Of course they’re utter bunglers. A first attempt to hire a hit-man (Ioan Gruffudd, wasted) proves an embarrassing misunderstanding, and the second saddles them with a “murder consultant” (Jamie Foxx, quite funny) who encourages them to follow the “Strangers on a Train” gambit and off one another’s targets. Their efforts to gain “intelligence” on the three would-be victims get them into deeper and deeper trouble, and the trio ultimately wind up in the cross-hairs of one of the bosses, who’s already killed another of them.
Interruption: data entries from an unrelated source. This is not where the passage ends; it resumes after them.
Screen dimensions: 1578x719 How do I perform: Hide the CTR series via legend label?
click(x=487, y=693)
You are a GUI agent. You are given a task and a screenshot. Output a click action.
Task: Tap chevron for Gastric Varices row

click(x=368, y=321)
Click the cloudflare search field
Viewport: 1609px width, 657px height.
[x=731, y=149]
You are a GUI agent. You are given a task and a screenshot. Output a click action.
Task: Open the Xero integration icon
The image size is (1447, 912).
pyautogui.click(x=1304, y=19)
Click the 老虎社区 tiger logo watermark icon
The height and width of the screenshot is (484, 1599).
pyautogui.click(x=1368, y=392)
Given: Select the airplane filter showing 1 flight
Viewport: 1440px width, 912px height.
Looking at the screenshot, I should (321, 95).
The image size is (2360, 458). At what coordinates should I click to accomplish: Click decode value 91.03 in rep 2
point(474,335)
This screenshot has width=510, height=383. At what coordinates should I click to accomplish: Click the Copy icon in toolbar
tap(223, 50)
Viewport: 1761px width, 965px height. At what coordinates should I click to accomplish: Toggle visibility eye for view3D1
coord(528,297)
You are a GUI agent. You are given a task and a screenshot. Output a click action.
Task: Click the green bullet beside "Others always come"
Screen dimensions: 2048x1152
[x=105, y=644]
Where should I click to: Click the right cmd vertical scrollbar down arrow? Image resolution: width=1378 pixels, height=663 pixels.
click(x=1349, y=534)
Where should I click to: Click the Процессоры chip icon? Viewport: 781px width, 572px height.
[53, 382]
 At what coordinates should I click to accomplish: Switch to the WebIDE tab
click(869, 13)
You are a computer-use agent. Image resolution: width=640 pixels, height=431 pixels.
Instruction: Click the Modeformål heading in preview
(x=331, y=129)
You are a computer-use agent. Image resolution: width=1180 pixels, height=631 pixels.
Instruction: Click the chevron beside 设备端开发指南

There’s the makings of a rapid-fire comedy of errors here, but the potential fades quickly. The screenplay offers some amusing bits, but apart from the occasional dour observation from Nick, voiced quietly by Bateman (when a cop questions his contention that he drag-races in his Prius, he mumbles, “I don’t win much”) they mostly come from the supporting cast—not so much Spacey, Farrell and Aniston (all of whom are encouraged by director Seth Gordon to play to the rafters), but Foxx and, in a cameo toward the close, Bob Newhart. Nor does Gordon manage to keep the material up to the speed it needs. Instead of adopting a breakneck pace like Preston Sturges, for instance, would have brought to such stuff, he’s content to allow things to amble along, with scenes stretched out and lots of dead spots that he should have tried to fill.

Part of the problem is that he seems much too permissive with his leading men, who are far less hilarious than he seems to believe. The best of the three is Bateman, who continues his career renaissance as the most rational of the three guys, bringing a degree of level-headed charm to the nonsense. But Sudeikis doesn’t connect in the same way as the un-hip fellow who thinks he’s cool but always manages to say the wrong thing (and his easy seduction of a pretty wife—a lynchpin of the badly-constructed finale—stretches logic past the breaking point). And Day is forced and, ultimately, a mite irritating as the dim-witted but supposedly lovable put-upon dental assistant.

With a production that’s adequate but little more (ordinary cinematography by David Hennings, fair editing by Peter Teschner, a score that hits the obvious points by Christopher Lennertz), “Bosses” isn’t horrible, but it isn’t sharp or sprightly enough to earn more than an occasional mild chuckle.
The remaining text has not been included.